Santa Monica Homesharing

One of the interesting facts that I’ve learned as I continue to settle down in Santa Monica is that since May of 2015, the City of Santa Monica has effectively banned short-term home/vacation rentals. This decision was made with an eye to AirBnB and other online leasing platforms, and with the intention that Santa Monica’s few apartment buildings not turn into de-facto hotels with new people in and out every weekend. As an alternative, the City has launched a “home-sharing” program which allows homeowners who register to host a visitor in their home for up to 30 days, as long as the resident is also living there concurrently.

Because this is a publicly-administered program through the City, the data about registered users and homes is in the public domain. Upon realizing this, and seeing the dataset had latitude and longitude detail for each registered home, I got very excited about using this data to help map Santa Monica.

Mapping Available Home-Shares

The first thing I wanted to do with the dataset (which has about ~ 350 total homes registered) was to create a heatmap of locations in Santa Monica and see what neighborhoods these homes might be concentrated in. After experimenting with building a tiled heatmap in ggplot, I decided to switch approaches just slightly to binning by the registered home-sharing locations into a series of hexagons, and then overlaying the hexagonal layer on top of a map of the city.
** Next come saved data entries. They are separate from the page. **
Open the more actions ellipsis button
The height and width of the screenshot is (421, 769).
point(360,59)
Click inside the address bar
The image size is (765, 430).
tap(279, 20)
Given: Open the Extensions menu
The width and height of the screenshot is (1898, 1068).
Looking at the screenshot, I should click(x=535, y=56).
I wasn’t surprised to see a number of hotspots showing up in the middle-left of the chart, given that corridor where those hex areas are located is close to the Promenade, easily accessible to the beach, and has a relatively high proportion of dense apartment buildings. What I found more surprising was was how much more dense the area in the bottom right of the map (Ocean Park in Santa Monica) is compared to more northerly Santa Monica (judging by registered home shares at least). While there aren’t any yellow areas in Ocean Park, there is a large, contiguous cluster of home-shares available between the beach and Lincoln Boulevard, towards the border of SM with Venice.
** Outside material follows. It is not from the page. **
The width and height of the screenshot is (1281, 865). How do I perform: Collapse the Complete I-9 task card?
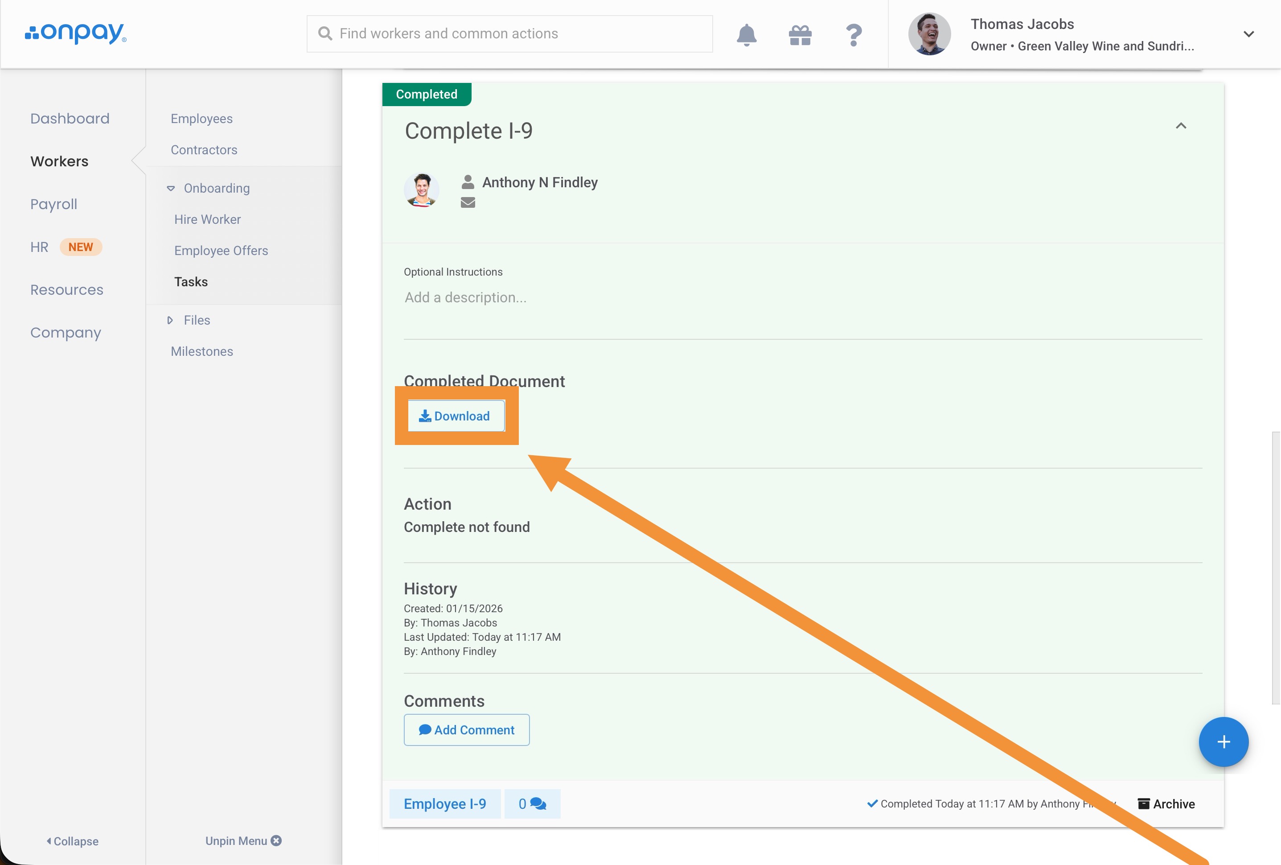point(1181,126)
Santa Monica Homesharing Heatmap

Clustering Home-Shares to Define Rough Neighborhood Boundaries

The other aspect of this data that I thought would be fun to map is the natural clustering of available homes into neighborhoods. Santa Monica already has a number of well-labeled neighborhoods (Ocean Park, Downtown, North of Montana, Mid-City, etc), so I was curious to see how well the registered homes in our data set created neighborhood groupings of their own.

To determine which homes would fit into which neighborhood clusters, I applied a k-means clustering algorithm to the data. This algorithm works by breaking the data into a certain number of groups (picked by the user), and then assigning points to each of the clusters in a way which minimizes the distance from the center of each cluster.

Visualizing Different Quantities of Clusters

To make visualizing the different k-means clusters as simple as possible, I recreated a map of the home-sharing dataset similarly to earlier. However, this time I plotted the locations of each home on the map and assigned a color to each depending on which neighborhood cluster they were grouped in. I then plotted the change in map clusters over time as the number of cluster centers used in the k-means algorithm increases, from one cluster at the start (a single color for the map) all the way to nine different clusters at the end.

Animated Map of Santa Monica

Santa Monica Neighborhoods K-Means Clustering

Mapping Santa Monica into Five Neighborhoods

While it is super fun to look at the animated map dividing the homes into smaller and smaller neighborhoods, I found the maps with lots of clusters to be a tiny bit overwhelming. With eight and nine different clusters active, they become granular enough that I’m not sure they reflect the most realistic neighborhood boundaries. For my money, I think that five clusters is the sweet spot in this dataset - enough to break the map into real-life neighborhoods, but not so many that some neighborhoods are being artificially divided/overfit.